Reply by Tony Adams 6.6 mi 12 hours ago
Those people may be a lost cause, but I’d reckon that your average driver or pedestrian on Dearborn is not (yet) an opponent or a proponent of bike infrastructure. We’ll never know what it could take to could push them in either direction.

Reply by NYC (7.0 mi) 12 hours ago
The least we could do for ourselves is not give them that true reason. If you want to crush lights in the loop – hit up Clark. It’s what I do when feeling aggressive. The DBL has to be mellow. Something is gonna happen on it this Spring. I just hope a cyclist isn’t at fault.

Cyclists are quite wrong (in my judgment) about the supposed linkage between increasing infrastructure and cyclist hatred. Most folks are problem as Tony indicates neutral on the issue of infrastructure. What does however grab their attention is when a cyclist behaves badly. You would seldom if ever see a motorist venture into an intersection on a red light (especially having paused a moment before doing so). That is simply not something a motorist would do because it would be suicidal. Seeing a cyclist do it is jaw dropping.

Sooner or later though we will have a pedestrian-vs-cyclist collision in the Dearborn PBL and that will color the thinking of lots of people who have until that moment been frankly unconcerned about bicyclists. Now they will have something to focus on as they (pedestrians) deal with the fear engendered by the collision with one of their own.

Reply by Ben Raines 11 hours ago
I agree that I think that Dearborn is a special case and will warrant some truely mellow riding. (and I’ve been making an effort to mellow my own riding out in general) I also agree that the bike haters will always find a reason to hate even if they have to make it up.
But I also think that its fair that if we are expecting drivers and pedestrians to respect the rules of the road that protect cyclists’ rights of way (the bike lane, using their signals etc) that we should be prepared to expect cyclists to respect the rules of the road that protect pedestrian and cage drivers’ rights of way too.
I don’t think that logic is unique to the DBL.

Actually each and every street warrants some truely mellow riding.

Reply by Melissa 11 hours ago
Earlier this week, in the DBL…
Me: Are you drafting?
Bike Cop riding behind us: Of course.
Me: What do we do about all of the pedestrians in this lane?
Bike Cop: Run ’em over.
I think I’ll just stick to giving them a shout. It’s not intentional. The lane needs better paint and some time to get used to.

A bit of gallows humor? Unfortunately the real issue here is the fact that pedestrians whether crossing on a red light or stuck out in the Zebra Crosswalk always have the right-of-way. Check out the article by Jonathan Maus on his Bike Portland Blog. Being impatient with pedestrians in those circumstance is pointless.

Exercises to complete
1) In the Dearborn bike lane discussion, which street does NYC suggest for anyone who wants to crush lights in the Loop?
2) Write out the part of the Dearborn bike lane discussion that runs from "Reply by Melissa" to "Run ’em over.".

Dataset entries
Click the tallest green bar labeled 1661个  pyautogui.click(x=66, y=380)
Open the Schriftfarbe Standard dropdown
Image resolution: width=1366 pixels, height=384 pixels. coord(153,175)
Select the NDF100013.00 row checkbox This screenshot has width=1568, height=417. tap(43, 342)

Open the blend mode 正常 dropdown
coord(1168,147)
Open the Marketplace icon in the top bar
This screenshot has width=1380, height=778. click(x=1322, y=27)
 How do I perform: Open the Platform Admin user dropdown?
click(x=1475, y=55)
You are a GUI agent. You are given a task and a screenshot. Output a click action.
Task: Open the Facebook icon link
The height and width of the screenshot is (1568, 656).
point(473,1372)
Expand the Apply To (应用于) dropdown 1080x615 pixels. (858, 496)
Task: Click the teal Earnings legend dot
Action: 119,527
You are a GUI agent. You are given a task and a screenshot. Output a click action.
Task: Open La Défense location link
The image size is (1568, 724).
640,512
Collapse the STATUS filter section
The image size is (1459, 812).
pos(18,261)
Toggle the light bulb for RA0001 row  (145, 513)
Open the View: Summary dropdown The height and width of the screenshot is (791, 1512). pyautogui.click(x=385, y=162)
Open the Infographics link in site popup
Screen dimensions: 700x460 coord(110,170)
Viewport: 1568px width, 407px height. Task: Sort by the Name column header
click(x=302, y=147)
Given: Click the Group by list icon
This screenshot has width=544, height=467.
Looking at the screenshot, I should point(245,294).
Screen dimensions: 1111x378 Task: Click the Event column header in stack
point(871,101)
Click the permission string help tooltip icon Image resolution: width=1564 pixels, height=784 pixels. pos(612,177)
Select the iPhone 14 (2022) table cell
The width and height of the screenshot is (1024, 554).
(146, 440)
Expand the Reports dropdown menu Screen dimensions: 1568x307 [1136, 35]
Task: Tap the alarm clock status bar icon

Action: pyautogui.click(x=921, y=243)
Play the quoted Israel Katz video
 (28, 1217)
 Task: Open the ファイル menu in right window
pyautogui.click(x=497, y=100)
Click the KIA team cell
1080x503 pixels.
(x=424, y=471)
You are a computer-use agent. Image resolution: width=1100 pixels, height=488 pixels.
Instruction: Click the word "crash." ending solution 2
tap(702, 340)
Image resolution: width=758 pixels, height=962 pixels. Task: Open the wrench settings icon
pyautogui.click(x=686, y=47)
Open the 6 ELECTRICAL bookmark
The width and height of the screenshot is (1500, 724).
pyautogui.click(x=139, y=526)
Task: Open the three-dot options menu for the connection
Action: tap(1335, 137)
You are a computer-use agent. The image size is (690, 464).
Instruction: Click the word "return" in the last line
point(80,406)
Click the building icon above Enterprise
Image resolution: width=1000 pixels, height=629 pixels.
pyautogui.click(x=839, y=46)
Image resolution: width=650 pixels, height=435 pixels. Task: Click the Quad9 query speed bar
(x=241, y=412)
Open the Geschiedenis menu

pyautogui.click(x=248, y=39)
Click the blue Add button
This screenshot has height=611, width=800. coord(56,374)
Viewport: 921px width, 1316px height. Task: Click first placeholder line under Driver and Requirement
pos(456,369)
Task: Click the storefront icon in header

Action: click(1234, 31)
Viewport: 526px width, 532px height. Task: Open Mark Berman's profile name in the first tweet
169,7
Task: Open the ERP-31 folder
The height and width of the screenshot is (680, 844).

Numbered answers
1) Clark

2)
Reply by Melissa 11 hours ago
Earlier this week, in the DBL…
Me: Are you drafting?
Bike Cop riding behind us: Of course.
Me: What do we do about all of the pedestrians in this lane?
Bike Cop: Run ’em over.